[En fin de journée, Caserne de Tarbes]
Un long soupir fît balancer sa mèche, la maintenant en l'air pendant un bref instant, avant qu'elle ne retombe pour se coller contre sa peau en sueur.
L'après-midi avait été très lucratif pour la jeune Ditzzy. Une bonne cinquantaine de soldats, du plus simple à l'officier, était venu déjeuner dans sa cantine. Les plats qu'elle avait préparé sous les conseils avisés de son vieil ami Jim - un cuistot hors pair qui correspondait avec elle par des pigeons voyageurs - n'y étaient pas pour rien dans cette affaire. C'était une excellente idée de proposer des services en salle pour la modique somme d'un écu par personne.
De cette manière, les soldats n'avaient qu'à s'assoir pour manger sans avoir à faire eux-même leur gamelle ou se déplacer. La cantine était donc, à sa grande surprise, devenue assez populaire dans les casernes environnante ; Et selon la période, elle était plus ou moins bondée, et pas nécessairement pour la nourriture.
Ainsi donc, grattant dru sur les casseroles et les plats que les soldats lui avaient laissé à laver lorsqu'ils s'en allèrent, repus ; La jeune femme termina son ouvrage qui lui avait couté une ou deux heures.
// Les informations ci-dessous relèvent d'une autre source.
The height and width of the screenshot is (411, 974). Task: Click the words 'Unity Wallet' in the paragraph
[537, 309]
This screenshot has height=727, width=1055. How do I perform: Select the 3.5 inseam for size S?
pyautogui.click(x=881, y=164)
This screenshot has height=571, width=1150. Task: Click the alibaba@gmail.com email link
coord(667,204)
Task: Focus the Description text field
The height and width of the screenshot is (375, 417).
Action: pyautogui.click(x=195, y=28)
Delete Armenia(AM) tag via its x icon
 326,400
Sa bourse bien remplie se substitua alors à ses yeux, comme une ultime récompense de ses efforts. Et lorsqu'elle eût fini, elle ferma les portes de la cantine et s'engagea dans les longs couloirs de sa caserne, la bourse en main, rêvassant sur ses futures emplettes.
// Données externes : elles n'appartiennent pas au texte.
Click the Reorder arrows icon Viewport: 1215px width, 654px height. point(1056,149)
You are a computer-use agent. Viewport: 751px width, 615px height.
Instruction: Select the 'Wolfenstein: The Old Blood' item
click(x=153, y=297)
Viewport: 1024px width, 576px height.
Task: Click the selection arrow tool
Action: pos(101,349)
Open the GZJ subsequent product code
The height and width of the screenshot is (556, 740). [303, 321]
Quelques minutes plus tard, elle entra dans la cour où elle remarqua l'une de ses amies, Edwar, qu'elle avait rencontré à son incorporation dans l'armée. Ditzzy était une bleu, avec ses camarades, lorsqu'elle l'avait rencontré par pur hasard, en pleine nuit, dans une section pratiquement abandonné de la caserne.
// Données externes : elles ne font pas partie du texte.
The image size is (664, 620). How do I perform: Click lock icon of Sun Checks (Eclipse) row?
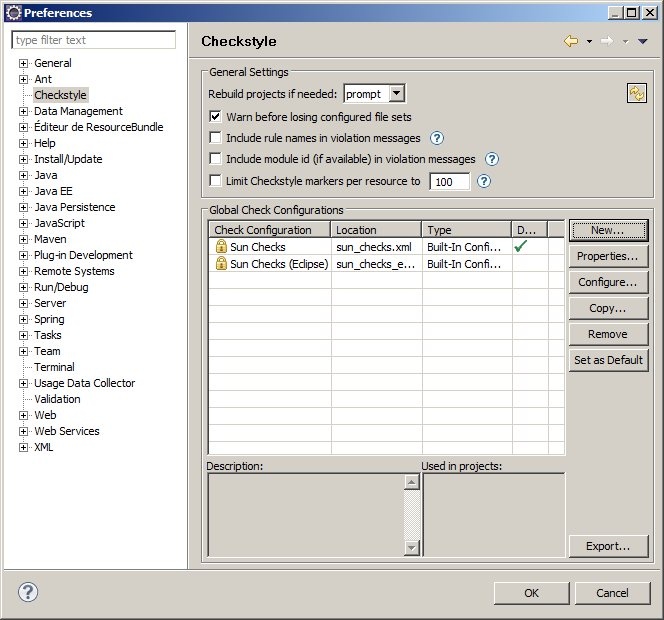[x=221, y=264]
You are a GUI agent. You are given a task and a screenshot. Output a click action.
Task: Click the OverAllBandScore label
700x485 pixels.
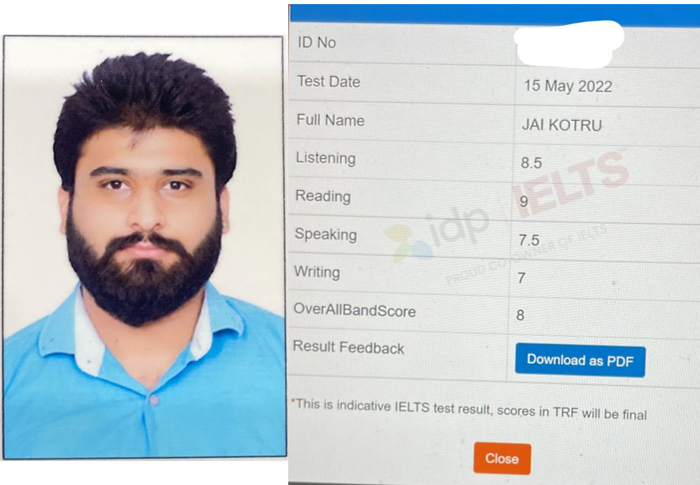coord(354,310)
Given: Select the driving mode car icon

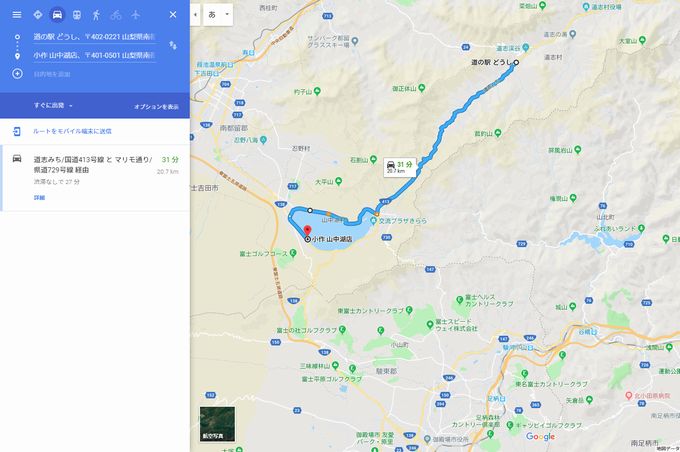Looking at the screenshot, I should pyautogui.click(x=57, y=15).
Il faut dire que les bleus s'étant paumé lors de leur première nuit, ils avaient été incapable de trouver les dortoirs. L'amie, elle, avait été attirée par les lumières dans la salle de repos où les nouveaux avaient trouvé refuge. Même si elle fût assez méfiante au début, l'équipe de choc qu'ils formaient eut tôt fait de la détendre.
Maintenant, elle était là, somnolant tranquillement sous la légère brise et le soleil couchant, celui-là même qui envoyait ses derniers rayons sur le Béarn et laissait une trace rougeâtre dans le ciel bleu. Le fait qu'un Garde vienne la chercher pour qu'elle se rende à l'écurie l'intrigua quelque peu, et, joueuse qu'elle était : Ditzzy suivit son amie en silence, sans qu'elle ne la voit, puis écouta la conversation qui eu lieu.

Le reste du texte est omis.